It is said that protest is the language of the unheard while violence is the language of the disempowered. As we watch members of the EFF physically blocking people from entering the stores of retailer Clicks and, in some cases, trashing stores, we must ask ourselves if the EFF, a party in parliament, feels unheard and disempowered.

We must ask: is our constitutional democracy working? How is it that members of parliament, such as EFF leader Julius Malema, openly trash the constitution and trample on human rights, even though they swore to uphold the constitution?

The EFF was responding to a racist advert on Clicks’s website, which offended many black people and social justice advocates.

But the main stigmatised group in the advert are black women — and amid the noise, we haven’t heard much from them or from the pioneers of natural black hair products.

One exception is a video in which a few young black women, including my colleague Diane Gahiza, take a stand on the advert’s intersectional racism and gender bias.

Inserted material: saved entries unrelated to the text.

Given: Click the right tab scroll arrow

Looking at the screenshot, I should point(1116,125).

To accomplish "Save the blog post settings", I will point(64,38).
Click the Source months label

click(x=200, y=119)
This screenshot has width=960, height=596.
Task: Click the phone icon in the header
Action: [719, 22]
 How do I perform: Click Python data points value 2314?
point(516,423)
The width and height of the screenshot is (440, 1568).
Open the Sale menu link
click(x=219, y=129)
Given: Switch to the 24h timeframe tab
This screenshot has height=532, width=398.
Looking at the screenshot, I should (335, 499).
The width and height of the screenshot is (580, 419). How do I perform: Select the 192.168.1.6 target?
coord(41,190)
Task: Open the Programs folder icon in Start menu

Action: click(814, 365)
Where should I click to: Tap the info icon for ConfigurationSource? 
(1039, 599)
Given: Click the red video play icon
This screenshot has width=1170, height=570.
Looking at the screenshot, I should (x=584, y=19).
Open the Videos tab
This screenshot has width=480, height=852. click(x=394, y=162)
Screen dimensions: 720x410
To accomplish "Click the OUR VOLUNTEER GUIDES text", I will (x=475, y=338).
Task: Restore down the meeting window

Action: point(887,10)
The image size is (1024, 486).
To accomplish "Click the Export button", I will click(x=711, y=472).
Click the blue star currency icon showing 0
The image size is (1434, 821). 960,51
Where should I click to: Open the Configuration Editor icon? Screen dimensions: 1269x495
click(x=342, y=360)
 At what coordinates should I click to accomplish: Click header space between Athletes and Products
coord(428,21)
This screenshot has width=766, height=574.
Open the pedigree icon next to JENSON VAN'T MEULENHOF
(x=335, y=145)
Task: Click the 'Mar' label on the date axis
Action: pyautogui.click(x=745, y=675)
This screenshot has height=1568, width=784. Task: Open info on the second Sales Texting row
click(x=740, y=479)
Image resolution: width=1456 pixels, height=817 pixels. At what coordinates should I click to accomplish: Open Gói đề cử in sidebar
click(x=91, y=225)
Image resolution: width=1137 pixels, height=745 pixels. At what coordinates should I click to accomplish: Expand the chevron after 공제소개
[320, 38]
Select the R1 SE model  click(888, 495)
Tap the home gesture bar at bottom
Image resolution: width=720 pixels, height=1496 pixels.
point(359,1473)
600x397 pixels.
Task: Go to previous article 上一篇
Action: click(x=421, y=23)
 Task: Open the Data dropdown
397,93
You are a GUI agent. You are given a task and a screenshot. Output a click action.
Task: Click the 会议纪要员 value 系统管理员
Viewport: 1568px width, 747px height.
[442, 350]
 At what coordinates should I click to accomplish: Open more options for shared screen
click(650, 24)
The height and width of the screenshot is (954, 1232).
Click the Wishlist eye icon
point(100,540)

We all have a responsibility and opportunity to consign to the dustbin of history the stigmatisation of blackness and exaltation of whiteness, which was a legalised injustice under colonialism and apartheid.

Clearly, the attitudes and habits of those policies remain with us — this can be invisible only to those who refuse to see it. As the saying goes, there are none is so blind as those who will not see.

How these continuities express themselves varies.

Rarely today do you get the openly racist statements you got from Eugene Terre’Blanche, or Chief Justice Frans Rumpff’s comment in 1980 that "coloureds and black men stab people … without any reason, except for an apparent lust of stabbing".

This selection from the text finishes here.